Exercise brief:
Write these lines as a JSON list of strings, one string per line, leaving out blank lines.

Text and item location entries

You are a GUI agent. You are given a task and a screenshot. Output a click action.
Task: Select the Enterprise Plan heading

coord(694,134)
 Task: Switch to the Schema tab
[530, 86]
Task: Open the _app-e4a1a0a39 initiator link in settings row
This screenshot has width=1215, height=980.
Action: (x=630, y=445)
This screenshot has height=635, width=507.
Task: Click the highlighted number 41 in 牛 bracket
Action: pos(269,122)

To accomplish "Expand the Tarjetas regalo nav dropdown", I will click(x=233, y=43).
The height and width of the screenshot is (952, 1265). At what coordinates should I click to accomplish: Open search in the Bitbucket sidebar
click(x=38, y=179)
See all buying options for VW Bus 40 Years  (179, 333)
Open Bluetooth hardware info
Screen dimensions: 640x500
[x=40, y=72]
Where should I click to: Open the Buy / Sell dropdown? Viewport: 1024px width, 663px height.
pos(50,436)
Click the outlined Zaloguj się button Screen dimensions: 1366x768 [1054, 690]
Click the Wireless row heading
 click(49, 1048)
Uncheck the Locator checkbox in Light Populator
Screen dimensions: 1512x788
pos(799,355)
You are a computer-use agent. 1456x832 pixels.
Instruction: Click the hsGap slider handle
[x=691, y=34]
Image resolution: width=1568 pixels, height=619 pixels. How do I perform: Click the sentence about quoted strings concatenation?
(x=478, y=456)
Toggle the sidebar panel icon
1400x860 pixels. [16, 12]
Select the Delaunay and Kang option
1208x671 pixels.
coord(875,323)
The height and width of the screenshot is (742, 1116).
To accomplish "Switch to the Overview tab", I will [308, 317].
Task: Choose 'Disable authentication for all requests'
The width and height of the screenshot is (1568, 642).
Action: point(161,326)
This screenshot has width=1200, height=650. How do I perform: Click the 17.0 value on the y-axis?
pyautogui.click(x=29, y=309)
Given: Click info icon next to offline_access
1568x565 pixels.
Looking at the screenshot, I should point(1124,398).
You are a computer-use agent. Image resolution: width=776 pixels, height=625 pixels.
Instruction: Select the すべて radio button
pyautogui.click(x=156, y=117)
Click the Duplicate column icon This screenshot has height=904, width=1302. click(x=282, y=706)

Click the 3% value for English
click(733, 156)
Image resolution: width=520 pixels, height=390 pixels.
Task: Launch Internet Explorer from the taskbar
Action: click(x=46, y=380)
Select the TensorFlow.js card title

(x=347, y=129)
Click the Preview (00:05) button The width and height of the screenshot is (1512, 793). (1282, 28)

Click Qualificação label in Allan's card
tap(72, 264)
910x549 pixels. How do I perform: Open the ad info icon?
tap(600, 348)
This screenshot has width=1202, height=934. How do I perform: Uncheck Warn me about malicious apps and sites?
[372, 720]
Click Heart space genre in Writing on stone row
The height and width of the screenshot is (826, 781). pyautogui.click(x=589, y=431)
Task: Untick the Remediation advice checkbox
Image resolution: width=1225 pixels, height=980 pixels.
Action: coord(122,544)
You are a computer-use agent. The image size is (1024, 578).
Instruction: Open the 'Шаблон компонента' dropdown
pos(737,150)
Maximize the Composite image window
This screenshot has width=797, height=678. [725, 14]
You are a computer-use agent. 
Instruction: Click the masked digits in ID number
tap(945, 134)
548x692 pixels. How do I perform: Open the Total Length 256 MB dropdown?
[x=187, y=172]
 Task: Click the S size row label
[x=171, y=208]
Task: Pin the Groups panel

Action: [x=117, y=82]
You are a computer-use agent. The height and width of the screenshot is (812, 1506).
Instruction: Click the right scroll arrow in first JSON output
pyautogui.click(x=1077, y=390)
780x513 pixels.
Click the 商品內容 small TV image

Solution below:
[
  "You are a GUI agent. You are given a task and a screenshot. Output a click action.",
  "Task: Select the Enterprise Plan heading",
  "coord(694,134)",
  " Task: Switch to the Schema tab",
  "[530, 86]",
  "Task: Open the _app-e4a1a0a39 initiator link in settings row",
  "This screenshot has width=1215, height=980.",
  "Action: (x=630, y=445)",
  "This screenshot has height=635, width=507.",
  "Task: Click the highlighted number 41 in 牛 bracket",
  "Action: pos(269,122)",
  "To accomplish \"Expand the Tarjetas regalo nav dropdown\", I will click(x=233, y=43).",
  "The height and width of the screenshot is (952, 1265). At what coordinates should I click to accomplish: Open search in the Bitbucket sidebar",
  "click(x=38, y=179)",
  "See all buying options for VW Bus 40 Years  (179, 333)",
  "Open Bluetooth hardware info",
  "Screen dimensions: 640x500",
  "[x=40, y=72]",
  "Where should I click to: Open the Buy / Sell dropdown? Viewport: 1024px width, 663px height.",
  "pos(50,436)",
  "Click the outlined Zaloguj się button Screen dimensions: 1366x768 [1054, 690]",
  "Click the Wireless row heading",
  " click(49, 1048)",
  "Uncheck the Locator checkbox in Light Populator",
  "Screen dimensions: 1512x788",
  "pos(799,355)",
  "You are a computer-use agent. 1456x832 pixels.",
  "Instruction: Click the hsGap slider handle",
  "[x=691, y=34]",
  "Image resolution: width=1568 pixels, height=619 pixels. How do I perform: Click the sentence about quoted strings concatenation?",
  "(x=478, y=456)",
  "Toggle the sidebar panel icon",
  "1400x860 pixels. [16, 12]",
  "Select the Delaunay and Kang option",
  "1208x671 pixels.",
  "coord(875,323)",
  "The height and width of the screenshot is (742, 1116).",
  "To accomplish \"Switch to the Overview tab\", I will [308, 317].",
  "Task: Choose 'Disable authentication for all requests'",
  "The width and height of the screenshot is (1568, 642).",
  "Action: point(161,326)",
  "This screenshot has width=1200, height=650. How do I perform: Click the 17.0 value on the y-axis?",
  "pyautogui.click(x=29, y=309)",
  "Given: Click info icon next to offline_access",
  "1568x565 pixels.",
  "Looking at the screenshot, I should point(1124,398).",
  "You are a computer-use agent. Image resolution: width=776 pixels, height=625 pixels.",
  "Instruction: Select the すべて radio button",
  "pyautogui.click(x=156, y=117)",
  "Click the Duplicate column icon This screenshot has height=904, width=1302. click(x=282, y=706)",
  "Click the 3% value for English",
  "click(733, 156)",
  "Image resolution: width=520 pixels, height=390 pixels.",
  "Task: Launch Internet Explorer from the taskbar",
  "Action: click(x=46, y=380)",
  "Select the TensorFlow.js card title",
  "(x=347, y=129)",
  "Click the Preview (00:05) button The width and height of the screenshot is (1512, 793). (1282, 28)",
  "Click Qualificação label in Allan's card",
  "tap(72, 264)",
  "910x549 pixels. How do I perform: Open the ad info icon?",
  "tap(600, 348)",
  "This screenshot has width=1202, height=934. How do I perform: Uncheck Warn me about malicious apps and sites?",
  "[372, 720]",
  "Click Heart space genre in Writing on stone row",
  "The height and width of the screenshot is (826, 781). pyautogui.click(x=589, y=431)",
  "Task: Untick the Remediation advice checkbox",
  "Image resolution: width=1225 pixels, height=980 pixels.",
  "Action: coord(122,544)",
  "You are a computer-use agent. The image size is (1024, 578).",
  "Instruction: Open the 'Шаблон компонента' dropdown",
  "pos(737,150)",
  "Maximize the Composite image window",
  "This screenshot has width=797, height=678. [725, 14]",
  "You are a computer-use agent. ",
  "Instruction: Click the masked digits in ID number",
  "tap(945, 134)",
  "548x692 pixels. How do I perform: Open the Total Length 256 MB dropdown?",
  "[x=187, y=172]",
  " Task: Click the S size row label",
  "[x=171, y=208]",
  "Task: Pin the Groups panel",
  "Action: [x=117, y=82]",
  "You are a computer-use agent. The height and width of the screenshot is (812, 1506).",
  "Instruction: Click the right scroll arrow in first JSON output",
  "pyautogui.click(x=1077, y=390)",
  "780x513 pixels.",
  "Click the 商品內容 small TV image"
]